The parenting coordinator is skilled in mediation and family systems therapy and must be well versed in child development, conflict resolution and family law. Parenting coordination offers some tools and guidelines. The following are adapted from Parenting Coordination: Texas Model for Collaborative Systems, compiled by Dr. Lynelle C. Yingling, 2006.

Mediation:

• Defining mutually agreeable parenting goals

• Brainstorming options to meet those goals

• Assessing and agreeing on solutions within legal guidelines

• Recording written agreements

• Working collaboratively with the legal community

Family Therapy:

• Family assessment

• System restructuring to meet the needs of the family

• Communication and conflict resolution skill building

• Interventions to shift interaction patterns

• Solution-focused problem solving Co-Parenting Education:

• Impact of divorce on family members

• Healthy co-parenting guidelines

• Communication skills

• Conflict resolution guidelines

Family Violence:

• Assessing level of violence

• Intervening appropriately to protect safety of all family members

Clearly, this is a complex process and cannot be fully addressed in an article of this sort. From A niche that puts children first, an article from APA [American Psychological Association] ONLINE, Monitor on Psychology, by Deborah Smith Bailey of the Monitor staff (Vol. 36, No.1, January 2005), I learned about Matthew Sullivan, Ph.D., a parenting coordinator in San Francisco. Because the work is so intense and the paperwork to document all of his interventions is so extensive, he limits his parenting coordination practice to approximately one-third of his total practice.

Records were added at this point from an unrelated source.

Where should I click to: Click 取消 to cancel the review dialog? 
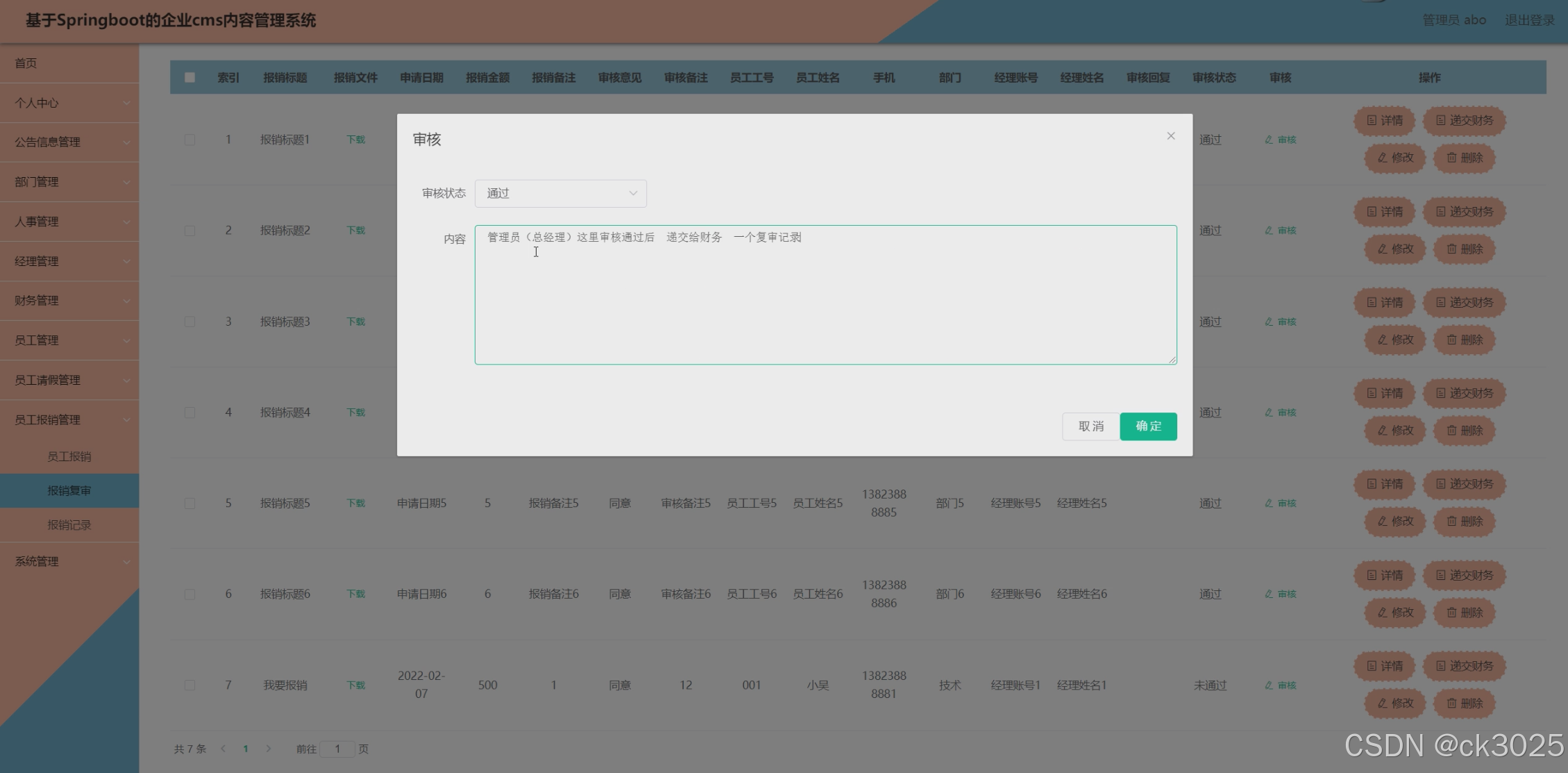coord(1090,426)
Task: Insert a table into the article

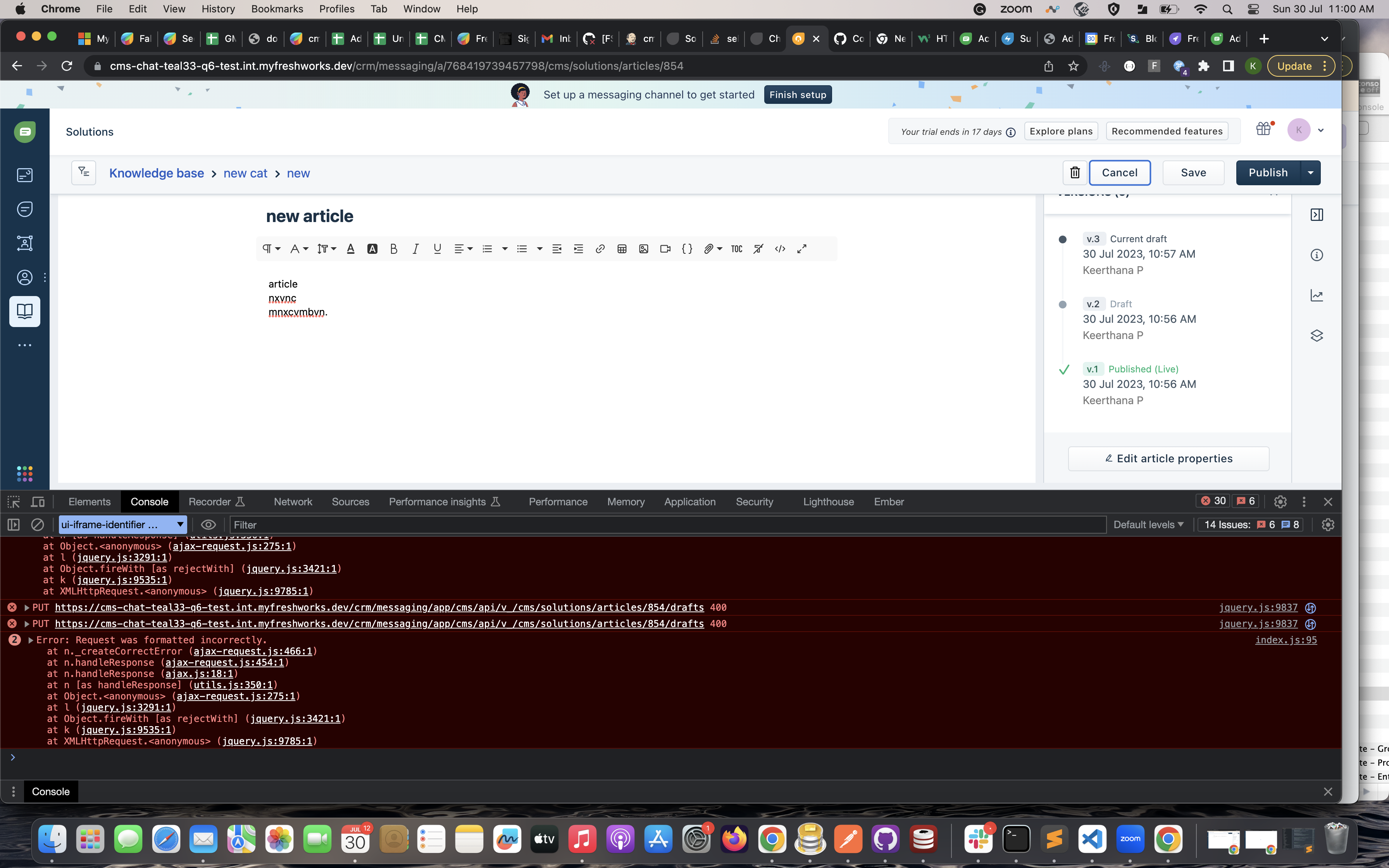Action: [x=622, y=248]
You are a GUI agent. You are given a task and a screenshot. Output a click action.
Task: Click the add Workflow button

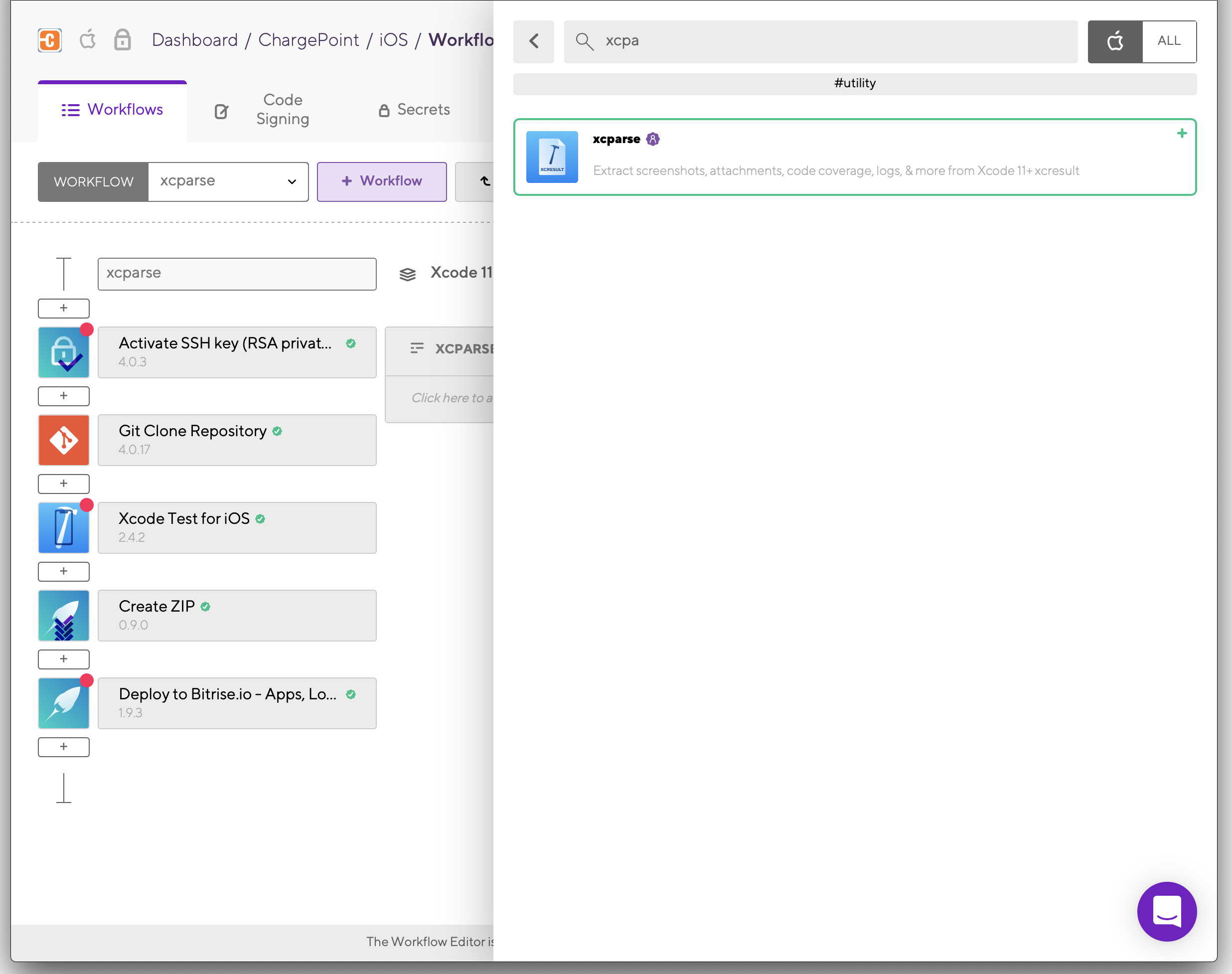tap(381, 181)
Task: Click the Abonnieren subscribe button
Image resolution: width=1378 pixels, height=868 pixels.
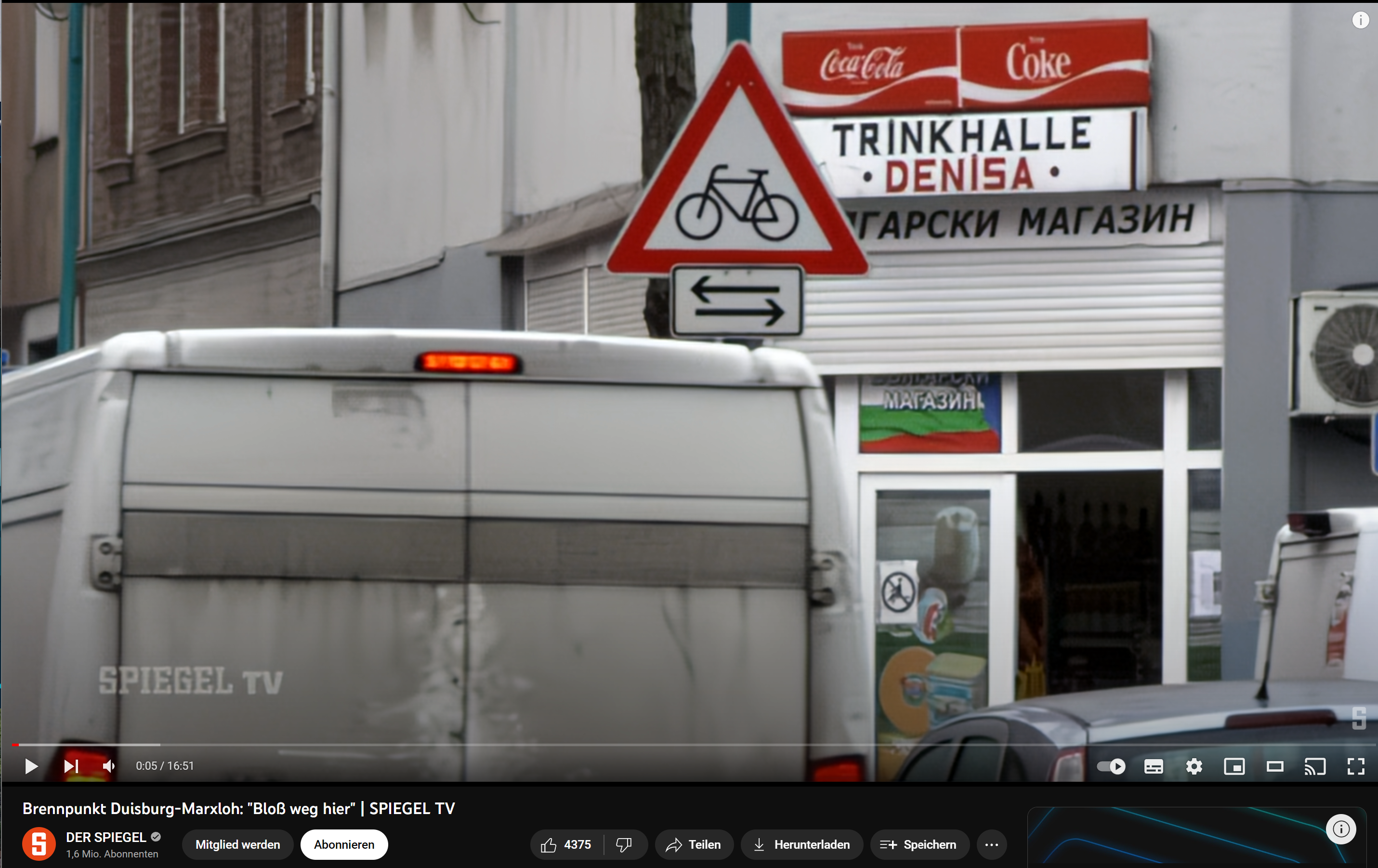Action: pyautogui.click(x=343, y=844)
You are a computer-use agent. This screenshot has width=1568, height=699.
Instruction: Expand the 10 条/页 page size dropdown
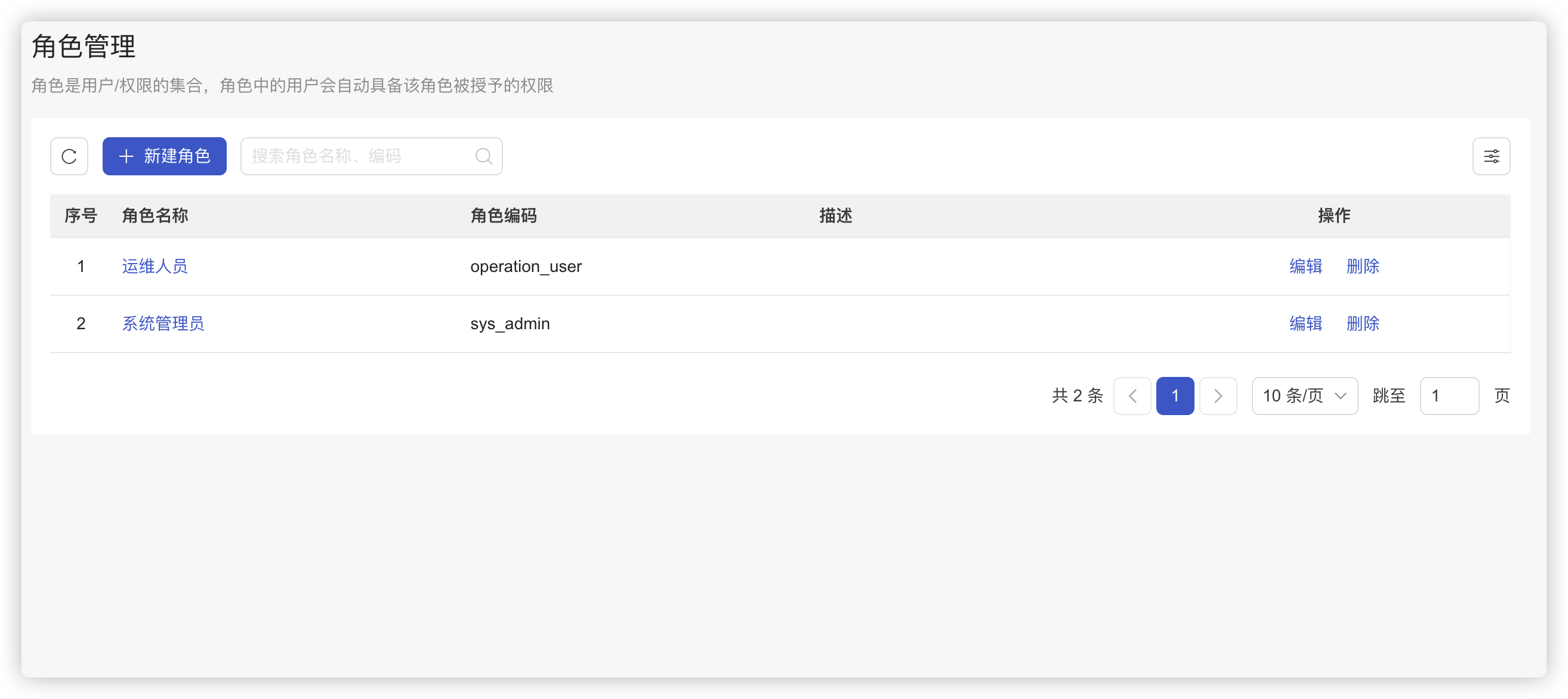pos(1304,396)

The way to limit the conflict is to write an extremely detailed plan. For example, when the court order calls for the parents to have the children on alternate weekends, he may write the plan by defining the weekend (e.g., 7 p.m. Friday until 5 p.m. Sunday) and give specific instructions, such as “Mom will drop the children off at the curb, and Dad will wait for them at the front door.”

The training focuses on the difficulty of this kind of work, even recommending that the therapist hire a security guard at her/his discretion to keep everyone safe if the battles escalate to the level of violence. This is a statement that Brigitte Bell, a parenting coordinator in Evanston, Ill., displays on her wall. It sums the issue up nicely:

"The only statistically significant factor about how children fare when their parents divorce is how much the parents fight and how they handle the conflict around the children. No particular schedule, no particular parenting arrangement, no pattern of overnights or times with mom or times with dad, no schedule regarding contact between siblings, none of that has been shown to affect the children’s welfare in a statistically significant way: only the degree of conflict between the parents."


Rosemary J. Stauber, Ph.D., is a clinical psychologist in San Antonio and founding director of the Bexar County Women’s Center.